"Obviously Doctor, you've never been a 13 year old girl."
Ne yalan söyleyeyim, The Devil Wears Prada'yla takas yaparken Romantik komedi bölümünden aldım bu filmi. Romantik komediler, sinema dünyasının en önemli parçalarından biridir bana göre. Dünyanın en ciddi insanı bile, bir süre sonra ciddiyetten sıkılır ve kafasını kaldırıp eğlenceli bir şeyler görmek ister. Eğlence, bir çok insan için sevdiği insanla görüşmek, öpüşmek, bir çokları için tuttuğu takımın maçını izlemek, bazıları için kavga etmek, hatta belki de kötülük yapmaktır. Hiç şüphesiz en kolay yoldan eğlenmenin yolu, açıp bir romantik komedi filmi izlemektir. Ben de o moddaydım işte. The Devil Wears Prada'yı izlemiştim ama vücudum daha fazlasını istiyordu. Belki de okulların başlayacak olmasıydı benim içimi sıkan ve eğlenmek, gülmek, keyifli şeyler görmek istiyordum. Elim bu yüzden romantik komediye gitti yine ve bir kaç filmi atladıktan sonra The Virgin Suicides'ı seçtim. Adından belli romantik komedi olmadığı, ne salakmışım. Tabii oyuncu kadrosunda Kirsten Dunst görünce ciddi düşünemedim uzunca bir süre, ta ki film bitene kadar...
Konu şöyle, 1970'ler Michigan'ında bir kasabaya yaşları 13-17 arasında değişen 5 kız, (Cecilia (Hanna Hall), Lux (Kirsten Dunst), Mary (A.J. Cook), Therese (Leslie Hayman), Bonnie (Chelsea Swain)) anne Lisbon (Kathleen Turner) ve baba Lisbon (James Woods) taşınır. Kızlarımız güzel oldukları kadar gizemlidirler de. Ancak bu gizem, onların olmasını istedikleri bir gizem değil, zorla onların üzerine kondurulmuş bir gizemdir. Muhafazakar aileleri tarafından. Mrs. Lisbon dinine aşırı derecede bağlı bir annedir ve kızlarını her zaman göz altında tutmak ister. Mr. Lisbon ise yarı kılıbık, yarı kaçık bir matematik öğretmenidir ve karısının her dediğini, bazen istemese bile harfi harfine uygular. Sonuçta kendi hayatlarını yaşayamayan ve bu durumdan bir hayli mutsuz olan ise 5 kız kardeştir. Tabii onların karşı binasında oturan 5 genç çocuk da kızların bu durumundan mutsuzdur. Bu 5 genç çocuğun gözünden izlediğimiz filmde kızların ergenlik çağındaki hareketlerini, cinsel deneyimlerini vb. şeyleri anlamaya çalışırız ama gerçek olan şudur ki, bunu bir erkek asla anlayamaz.
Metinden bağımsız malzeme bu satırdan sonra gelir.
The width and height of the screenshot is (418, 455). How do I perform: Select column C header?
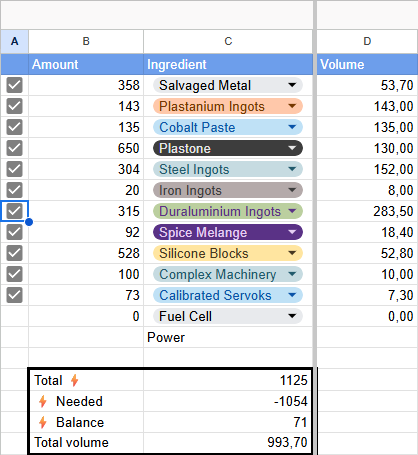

Jeffrey Eugenides'in yazdığı kitaptan esinlenilmiş, Francis Ford Coppola'nın kızı Sofia Coppola'nın çektiği uzun metrajlı ilk film bu. Biraz "based on a true story" tarzında. Hatta biraz değil, kesinlikle böyle. Film, eminim Hristiyanlar'ı çok daha fazla vurmuştur ama biz, burada izleyince pek şaşırmıyoruz çünkü muhafazakar ailenin kızlarına yaptıkları şeyler, getirdikleri yasaklar bu ülkede çok normal. Ataerkil bir toplumuz maalesef ve erkek her şeyi yapar, kız evlendikten sonra hatta hiç gibi bir düşünce hakim çoğunluğun kafasında. Bu tabii ki olması gereken değil, olan. Neyse, ülkemizdeki konulara girersek içinden çıkamayız, filme dönelim. Sofia Coppola'nın bu filmde tam olarak anlatmak istediği şey, gençlerin ergenlik çağında yaşadığı zorluklar değil. Muhafazakar annenin çocuklarına uyguladığı zulüm de değil. Anlatmak istediği şey bence asla bir genç kız gibi düşünemeyeceğimiz. Zaten bu yüzden filmi onların gözünden değil de genç erkeklerin gözünden izliyoruz ve biz de en fazla o erkeklerin bildiği şeyleri biliyoruz. Daha fazlasını değil. Evet, eve kapatıldıklarını biliyoruz, aralarında en azgınının Lux olduğunu biliyoruz ama eee? Gerisi? Sofia, gerisini göstermiyor bizlere çünkü tema bu. Asla o olmadan, onun ne düşündüğünü anlayamazsın. Ve filmin sonunda da kızların niye intihar ettikleri -korkmayın spoiler değil, filmin adından da belli zaten- havada kalıyor böylece. Seyirciye düşünme payı bırakılıyor ama bir yandan da "asla bilemezsin" bilinçaltına yerleştiriliyor.
James Woods ve Kathleen Turner'dan çok iyi oyunculuk. Benim şahsen aşık olduğum ama objektif bakarsak kariyerinde daha fazlasını yapabilecekken yapamayan, 1. sınıf oyuncular arasına yerleşemeyen ama onların bir altı olan Kirsten Dunst mükemmel oynuyor. Rolü de cuk oturuyor kendisine. Kardeşlerin en güzeli ve en azgını. Belki de Kirsten'in hayatı boyunca en iyi rol yaptığı film bu filmdir. Josh Hartnett'in karizması, Hanna Hall'ın ufak rolünü o yaşta iyi kotarması ve yazının en üstündeki, hafızalara kazınan repliği ve Danny De Vito'nun ufak doktor rolü de değinilmesi gerekenlerden.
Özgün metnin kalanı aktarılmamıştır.